Article posted: Sep 22, 2016
By Marcus Hartwig, GM Americas
During this contentious and lively US presidential election cycle, a search on most frequently discussed topics surely would include the term, "Russian hackers."
With Russia's rich history of enterprising hackers since the earliest days of the Internet, it's not surprising there are so many fingers pointing at Russia as possibly tampering in our elections in a variety of ways. Most recently, the FBI warned election officials around the country to pay close attention to their security following attempted hacks of election data systems in at least two US states. Officials are still trying to determine whether and how much data was breached, and they suspect Russians might be behind the attempt. Clearly, the US has a long way to go in securing the sanctity of the voting process.
So, during this election season, US elections officials might consider taking a look at Estonia.
Yes, Estonia. The tiny Baltic nation with just 1.3 million people (roughly the same population as San Diego, California) has adopted a very sophisticated, and seemingly hacker-proof election system that relies on smart cards. They've fully embraced the notion that strong voter authentication cannot be optional.
The process they've put in place in Estonia is not complicated. In fact, its simplicity means it's a system that can be replicated nearly anywhere. First, they implemented a smart-card-based, mandatory national identification document known as the Estonian ID Card. Nearly every Estonian citizen has a card today. By using the Estonian state-supported PKI, users of the cards are securely identified and can create legally binding digital signatures for voting and virtually any and all other government activities.

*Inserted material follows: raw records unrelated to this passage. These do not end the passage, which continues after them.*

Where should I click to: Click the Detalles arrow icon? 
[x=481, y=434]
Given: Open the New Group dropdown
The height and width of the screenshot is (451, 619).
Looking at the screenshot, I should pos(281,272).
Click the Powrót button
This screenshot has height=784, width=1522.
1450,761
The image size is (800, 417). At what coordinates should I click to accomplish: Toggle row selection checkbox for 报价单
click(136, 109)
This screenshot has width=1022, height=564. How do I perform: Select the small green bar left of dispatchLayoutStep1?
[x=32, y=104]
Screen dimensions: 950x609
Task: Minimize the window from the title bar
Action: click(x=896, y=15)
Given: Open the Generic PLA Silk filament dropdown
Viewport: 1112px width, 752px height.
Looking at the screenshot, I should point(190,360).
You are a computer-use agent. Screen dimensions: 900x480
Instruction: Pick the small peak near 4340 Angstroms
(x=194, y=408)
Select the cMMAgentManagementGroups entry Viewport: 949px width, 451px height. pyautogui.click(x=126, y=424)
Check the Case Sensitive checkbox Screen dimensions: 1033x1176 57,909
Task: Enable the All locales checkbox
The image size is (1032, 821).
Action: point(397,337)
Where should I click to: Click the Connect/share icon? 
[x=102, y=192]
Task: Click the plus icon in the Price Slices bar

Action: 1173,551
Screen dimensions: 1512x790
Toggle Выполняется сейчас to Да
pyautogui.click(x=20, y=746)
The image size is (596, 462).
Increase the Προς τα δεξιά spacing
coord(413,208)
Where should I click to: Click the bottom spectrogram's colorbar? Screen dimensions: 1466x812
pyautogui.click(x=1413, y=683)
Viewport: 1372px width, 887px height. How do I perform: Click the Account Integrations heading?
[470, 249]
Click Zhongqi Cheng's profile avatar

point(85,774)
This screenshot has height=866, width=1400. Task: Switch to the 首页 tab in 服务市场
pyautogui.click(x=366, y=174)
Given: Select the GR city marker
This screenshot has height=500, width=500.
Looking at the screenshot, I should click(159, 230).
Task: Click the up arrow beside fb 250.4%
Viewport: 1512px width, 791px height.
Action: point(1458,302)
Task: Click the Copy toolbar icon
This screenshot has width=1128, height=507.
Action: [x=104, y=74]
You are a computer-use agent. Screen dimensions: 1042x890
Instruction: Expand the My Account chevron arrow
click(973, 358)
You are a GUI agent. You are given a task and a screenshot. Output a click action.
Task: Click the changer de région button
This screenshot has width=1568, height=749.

To augment its smart card system, the country also allows for Internet voting in the days leading up to elections from any computer with a smart card reader. Voters using the Internet when casting their votes can change their choice an unlimited number of times until the electronic voting cutoff day is reached (making it difficult for someone to "force" another citizen to vote in a certain way). And if that same electronic voter visits a polling place and casts another vote, the system recognizes the double vote and the electronic vote is invalidated. With the smart card system, there's no question of "one voter, one vote."
To date, there's been little or no criticism of Estonia's smart card voter IDs. With more than 10 years of relying on the smart card system, the country is proud of its voting process. Estonia also uses the cards with its Internet voting system - which also has been in place for nearly a decade. The Internet voting is popular with voters. In fact, by the 2014 and 2015 European Parliamentary Elections in Estonia, more than 30 percent of the votes were cast over the Internet.
With their country's advanced voting processes, benefits for Estonian citizens include the ability to go online and view their votes - this ensures them their vote has made it into the official vote - while being fully protected via strong cryptography that keeps their identities private. The ability for all citizens to view the vote tallies helps ensure there is no voter fraud. The government benefits by having a fair election process, and also by having the ability to gather and analyze data by demographics and geographies.
Other nations, including The Netherlands and Japan, are now looking at Estonia's example and considering their own smart-card voting system that provides a more open, and more secure system than paper ballots. Perhaps it's time for the US to take a closer look as well.